Tired of paying for your landlord’s mortgage? If so, you’re probably thinking of buying your very own home. Not only will it provide your family with more space and privacy, it’s also a stable and lucrative asset.
But if you’re not quite sure how to buy a house for the first time, we’ve put together this comprehensive guide for you:
Stage 1: Deciding to buy a house
You may want to purchase a home, but are you truly ready for it? If you can answer “yes” to all these questions, you’re all set to become a homeowner:
- Do you have sizable cash savings?
- Is your credit score healthy (740+)?
- Do you have a stable job and good career prospects?
- Are you getting married or having kids soon?
- Are you willing to stay put for at least five years?
- Can you handle basic home repairs and maintenance?
- Is the real estate market buyer-friendly?
Stage 2: Readying your finances
How to set a budget is one of the most common questions regarding how to prepare to buy a house. Luckily, the 28/36 rule offers a simple but useful guide. It states that housing costs should be no more than 28% of your gross monthly income and that you should spend no more than 36% of your money on debt servicing (including your mortgage, car loan, credit card balance, etc.)
Once you’ve established your budget, verify that you can actually loan that amount. Contact a mortgage lender and apply for pre-approval to find out how big a loan you can realistically qualify for.
If your credit score is a bit low, pay off existing debt more aggressively to lower your income-to-debt ratio. You should also request a free credit report and check for errors that may be lowering your score. The higher your credit score, the better the interest rates you get, and the greater the savings you’ll enjoy.
Stage 3: Finding a buyer’s agent
Don’t just hire any agent, choose one that specializes in representing buyers. Not only do they have a pulse on all available properties in an area, but they also have a fiduciary duty to act in your best interest. And the best part? Hiring a buyer’s agent is free—they split the sales commission with the seller’s agent. Just be sure to ask these questions when interviewing an agent:
- How many homes have they sold in the last three months?
- What is their listing price-to-selling price ratio?
- How quickly can they help you find a home?

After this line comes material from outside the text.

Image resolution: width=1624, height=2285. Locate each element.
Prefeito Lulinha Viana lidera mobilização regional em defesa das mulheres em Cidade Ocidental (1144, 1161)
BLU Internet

Stage 4: Looking for homes that fit your lifestyle
What exactly is your definition of a dream home? Go beyond square footage and the number of bedrooms and bathrooms, and look for features that suit your lifestyle. If you love dogs, for example, a house with a spacious yard is ideal
Note also that different kinds of properties cater to different kinds of buyers. A home in the suburbs is perfect for growing families, while a condo in the city is perfect for career-driven individuals.
In general, it’s best to buy a slightly bigger home that you currently need in case you decide to have more kids in the future. And don’t just focus on the house itself—look at the neighborhood, too. A good one is near top schools, business districts, shopping centers, and transportation hubs.
Stage 5: Escrow and appraisals
Once a buyer accepts your offer, you enter the escrow phase. During this time, both you and the seller must perform due diligence before finalizing the deal.
As the buyer, you are entitled to request a professional inspection of the property, which protects you from buying a house with deal-breaking flaws. If repairs are needed, you may ask the seller to fix them for you or renegotiate the price and do them yourself. Your bank will also appraise the property to verify that its fair market value lines up with the mortgage amount you’re applying for.
Stage 6: Closing the deal
Closing represents the transfer of ownership from the seller to you. The closing process typically costs 3%-4% of the property’s contract price and takes about 40 days to complete.
If both sides are happy with the deal and no major issues are uncovered, the home’s deed will be transferred to you. Review your purchase contract to verify when you can move into your new house.
Stage 7: Moving in
After closing on your new home, immediately make preparations to sell your current one. Then book a moving company and begin packing your belongings. Don’t forget to notify your bank, insurers, and utilities of your new address.
Upon moving into your new home, be sure to change the locks—you don’t know who else has access to the house keys, which represents a big security risk.
Ready to be a homeowner?
If you follow these steps to buying a house for the first time, you are sure to have a smooth and hassle-free experience.